TASK OBJECTIVE
Begin with the line that holds "The width and height of the screenshot is (2236, 976).". Output it and all remaining lines of the material, verbatim, ending with the last.
*****
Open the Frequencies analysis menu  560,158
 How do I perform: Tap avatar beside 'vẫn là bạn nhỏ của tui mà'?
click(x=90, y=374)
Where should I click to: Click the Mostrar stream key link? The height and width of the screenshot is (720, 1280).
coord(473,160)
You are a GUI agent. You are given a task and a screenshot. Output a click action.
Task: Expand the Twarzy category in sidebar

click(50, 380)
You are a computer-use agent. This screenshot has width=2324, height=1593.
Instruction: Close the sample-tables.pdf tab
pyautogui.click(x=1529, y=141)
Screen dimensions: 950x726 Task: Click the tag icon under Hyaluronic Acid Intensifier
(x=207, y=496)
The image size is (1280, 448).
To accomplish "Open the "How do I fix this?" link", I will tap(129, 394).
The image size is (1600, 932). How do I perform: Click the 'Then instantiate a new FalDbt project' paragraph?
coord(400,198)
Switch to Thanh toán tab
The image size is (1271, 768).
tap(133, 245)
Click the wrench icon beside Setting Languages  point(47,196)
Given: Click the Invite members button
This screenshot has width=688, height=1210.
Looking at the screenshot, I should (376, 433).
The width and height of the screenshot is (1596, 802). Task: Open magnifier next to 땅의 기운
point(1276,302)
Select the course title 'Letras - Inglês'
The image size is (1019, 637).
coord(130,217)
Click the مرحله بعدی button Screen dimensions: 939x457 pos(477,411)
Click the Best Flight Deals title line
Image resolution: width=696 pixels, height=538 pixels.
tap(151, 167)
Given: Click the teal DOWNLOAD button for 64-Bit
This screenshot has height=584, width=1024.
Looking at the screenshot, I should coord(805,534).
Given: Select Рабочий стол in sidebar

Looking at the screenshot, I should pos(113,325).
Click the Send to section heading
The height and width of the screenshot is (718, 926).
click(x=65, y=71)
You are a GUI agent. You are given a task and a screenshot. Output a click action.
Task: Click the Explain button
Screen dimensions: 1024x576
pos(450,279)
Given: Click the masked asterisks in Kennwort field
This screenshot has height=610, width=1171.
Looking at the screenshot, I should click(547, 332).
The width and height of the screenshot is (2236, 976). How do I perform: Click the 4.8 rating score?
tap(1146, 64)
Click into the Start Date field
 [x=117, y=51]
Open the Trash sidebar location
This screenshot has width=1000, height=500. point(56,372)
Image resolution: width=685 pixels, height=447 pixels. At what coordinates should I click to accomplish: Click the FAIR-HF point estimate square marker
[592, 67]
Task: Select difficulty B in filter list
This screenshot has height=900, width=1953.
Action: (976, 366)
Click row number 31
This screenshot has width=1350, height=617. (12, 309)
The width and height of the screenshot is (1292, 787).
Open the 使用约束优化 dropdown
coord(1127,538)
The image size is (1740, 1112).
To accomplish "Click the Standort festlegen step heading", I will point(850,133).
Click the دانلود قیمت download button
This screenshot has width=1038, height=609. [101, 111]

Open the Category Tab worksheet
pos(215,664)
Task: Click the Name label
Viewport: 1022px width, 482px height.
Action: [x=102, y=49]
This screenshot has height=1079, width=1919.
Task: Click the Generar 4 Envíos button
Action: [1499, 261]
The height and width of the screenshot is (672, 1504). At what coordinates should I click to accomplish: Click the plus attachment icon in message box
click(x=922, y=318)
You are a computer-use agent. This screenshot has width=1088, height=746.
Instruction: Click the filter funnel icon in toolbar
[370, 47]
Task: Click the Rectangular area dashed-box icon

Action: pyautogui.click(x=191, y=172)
*****
RESPONSE TO THE TASK
The width and height of the screenshot is (2236, 976). How do I perform: Click the 4.8 rating score?
tap(1146, 64)
Click into the Start Date field
 [x=117, y=51]
Open the Trash sidebar location
This screenshot has width=1000, height=500. point(56,372)
Image resolution: width=685 pixels, height=447 pixels. At what coordinates should I click to accomplish: Click the FAIR-HF point estimate square marker
[592, 67]
Task: Select difficulty B in filter list
This screenshot has height=900, width=1953.
Action: (976, 366)
Click row number 31
This screenshot has width=1350, height=617. (12, 309)
The width and height of the screenshot is (1292, 787).
Open the 使用约束优化 dropdown
coord(1127,538)
The image size is (1740, 1112).
To accomplish "Click the Standort festlegen step heading", I will point(850,133).
Click the دانلود قیمت download button
This screenshot has width=1038, height=609. [101, 111]

Open the Category Tab worksheet
pos(215,664)
Task: Click the Name label
Viewport: 1022px width, 482px height.
Action: [x=102, y=49]
This screenshot has height=1079, width=1919.
Task: Click the Generar 4 Envíos button
Action: [1499, 261]
The height and width of the screenshot is (672, 1504). At what coordinates should I click to accomplish: Click the plus attachment icon in message box
click(x=922, y=318)
You are a computer-use agent. This screenshot has width=1088, height=746.
Instruction: Click the filter funnel icon in toolbar
[370, 47]
Task: Click the Rectangular area dashed-box icon

Action: pyautogui.click(x=191, y=172)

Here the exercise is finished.